From the 1850s, the Victorian Railways and South Australian Railways broad-gauge networks were established and expanded. The South Australian main line – the Adelaide-Wolseley line – was connected to the Victorian system at Serviceton in 1887. This was the first single-gauge link between two Australian colonies; other connections were only constructed after another 50 years because of the failure of the colonies (later, states) to agree on a uniform gauge.

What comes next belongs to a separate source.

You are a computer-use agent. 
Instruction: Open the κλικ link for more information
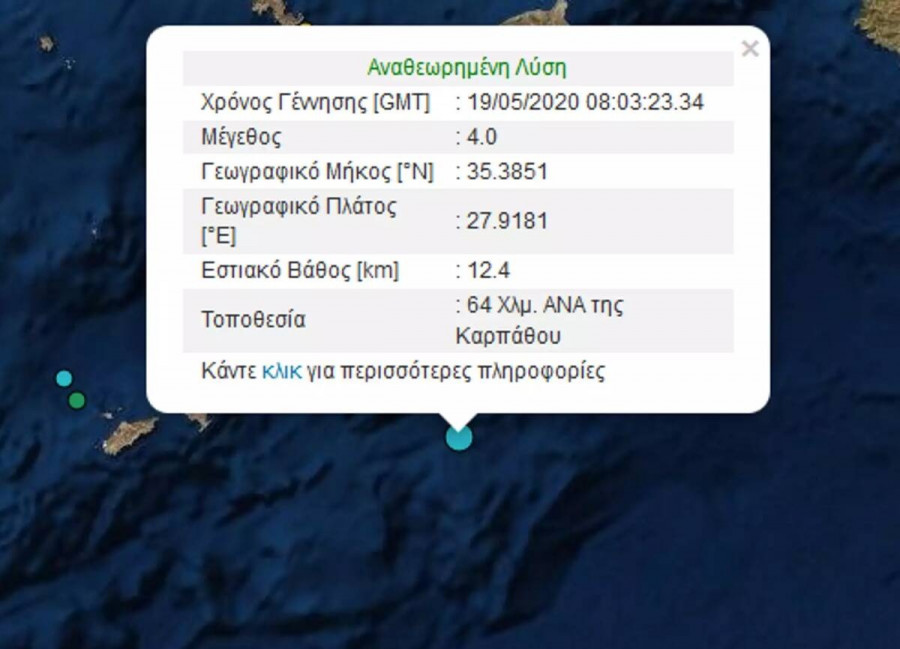pyautogui.click(x=281, y=371)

==Conversion to standard gauge and rerouting==

In 1983, studies by the Victorian Railways and Australian National Railways Commission indicated that about $400 million would be required to construct a standard-gauge link between Melbourne and Adelaide. Various routes were considered, including via Pinnaroo, Ouyen and Maryborough, and the existing route via Ballarat, Ararat, Horsham, Bordertown and Murray Bridge. The route eventually chosen avoided the steep grades of the Ballarat line by going via North Shore (near North Geelong) and Cressy, joining the old route at Ararat to continue to Adelaide. The line was converted to standard gauge in 1995 under a federal infrastructure program.

==Track and gauge==

The line is single track for the entire route with the exception of a short dual-gauge section near Melbourne and a number of 1500–1600 m passing loops every 15–45 km. Some branch lines were also converted to standard gauge.